United States District Court, D. Maryland, Southern Division

August 13, 2019

LEONALDO HARRIS, Petitioner,
v.
UNITED STATES OF AMERICA, Respondent.

          MEMORANDUM AND ORDER

          PAUL W. GRIMM, UNITED STATES DISTRICT JUDGE

         On July 22, 2015, Petitioner Leonaldo Harris pleaded guilty to conspiracy to distribute and possess with intent to distribute 1, 000 kilograms or more of a mixture and substance containing a detectable amount of marijuana under 21 U.S.C. § 846, for which he currently is serving a 10-year sentence. See Plea Agreement 1, 8, ECF No. 163; J. 2, ECF No. 229. He has filed this habeas action to vacate, set aside, or correct his sentence. 28 U.S.C. § 2255(a). For the reasons explained below, it is denied.

         Factual Background

         In the statement of facts accompanying his plea agreement, Mr. Harris acknowledged that between September 2012 and April 2013 he made arrangements to ship marijuana from California to Maryland, where it was to be repackaged and distributed. See ECF No. 163-1. Authorities apprehended him on April 19, 2013, as he fled the scene of a controlled delivery of previously seized marijuana. See id.

         Mr. Harris's drug shipments had been discovered two days earlier, when employees of YRC Freight ("YRC"), a freight shipping company, identified two suspicious parcels at a YRC facility in Pennsylvania. See Pa. Incident Report, ECF No. 64-8. A YRC weights and inspection coordinator opened and searched Mr.
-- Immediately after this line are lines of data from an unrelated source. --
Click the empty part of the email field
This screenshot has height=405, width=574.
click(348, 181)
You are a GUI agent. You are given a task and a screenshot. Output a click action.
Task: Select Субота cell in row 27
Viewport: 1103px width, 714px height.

Harris's pallet at an offload site in Pennsylvania and discovered hundreds of kilograms of marijuana. See Sentencing Hr'g Tr. 8, ECF No. 238. Soon after, a YRC security manager called the Pennsylvania State Police, which obtained a search-and-seizure warrant. See Mot. to Suppress 4, ECF No. 64; Pa. Incident Report. The Pennsylvania State Police contacted the Maryland State Police, which likewise obtained a search-and-seizure warrant and took control of the two pallets. See Pa. Incident Report; ECF No. 64-9.

         After pleading guilty, Mr. Harris moved to withdraw his guilty plea. See ECF No. 171. He went back and forth on this decision over the next several months, first moving to withdraw the withdrawal before finally attempting to resubmit it in a new motion. See ECF Nos. 187, 222.1 denied Mr. Harris's motion to resubmit the withdrawal of his guilty plea. See ECF No. 224. The Fourth Circuit denied Mr. Harris's appeal on April 5, 2017. See ECF No. 243. Mr. Harris did not seek certiorari.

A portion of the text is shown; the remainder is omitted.